Hocam Prof.Dr Ertan Yılmaz’ın anısına
Francis Ford Coppola’nın Joseph Conrad’ın Heart of Darkness (Karanlığın Yüreği 1899) adlı romanından uyarladığı ve üç yılda bitirdiği Apocalypse Now (Kıyamet 1979) dünya sinema tarihindeki en kontrolünü kaybetmiş çığırından çıkmış film olarak görülür. MUBİ Apocalypse Now’un çekim sürecini anlatan Hearts of Darkness: A Filmmaker’s Apocalypse (1991) adlı belgeseli gösterime açtı. Sinemayı öğrenmenin, yönetmenlerin dünyasına girmenin en iyi yolunun belgeseller olduğunu düşünmüşümdür hep. Andrei Tarkovsky: A Cinema Prayer (Andrey Tarkovski: Bir İbadet Olarak Sinema 2019) ve The Beaches of Agnes (Agnes’in Plajları 2008) da MUBİ’de gösterimde olan diğer yönetmen belgeselleri.

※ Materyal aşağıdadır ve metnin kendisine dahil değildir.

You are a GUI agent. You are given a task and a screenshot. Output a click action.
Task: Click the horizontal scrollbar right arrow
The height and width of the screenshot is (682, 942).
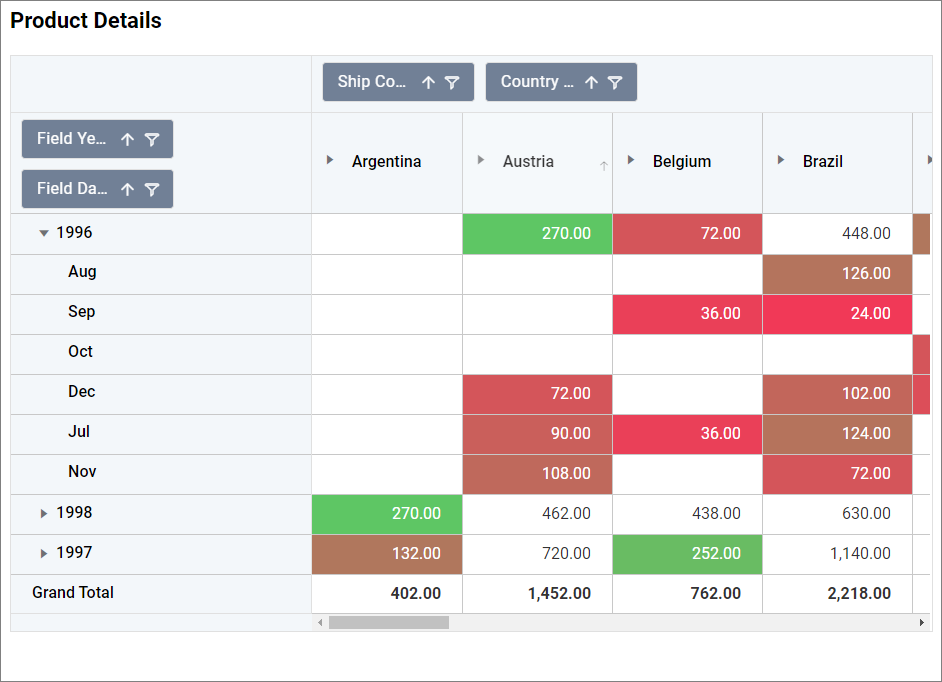(921, 623)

Ryan ve Kellner Politik Kamera adlı kitaplarında Coppola’yı “Francis Ford Coppola ve babaerkillik krizi” adlı başlık altında inceler. Apocalypse Now’u muhafazakar bir Vietnam filmi olarak yorumlarlar. Onlara göre Apocalypse Now, “savaşın yitirilmesini yeniden kazanılmış bir eril liderlik miti ile telafi eden bir Vietnam alegorisidir (…) Savaşın tarihselliğini reddederek onu askeri bir erkeklik alegorisine dönüştürme arzusu, kendi içinde, bu filmlerin benimsediği sağaltım biçimleriyle iyileşebilecek gibi görünmeyen bir yaranın, bir utanç duygusunun belirtisidir”.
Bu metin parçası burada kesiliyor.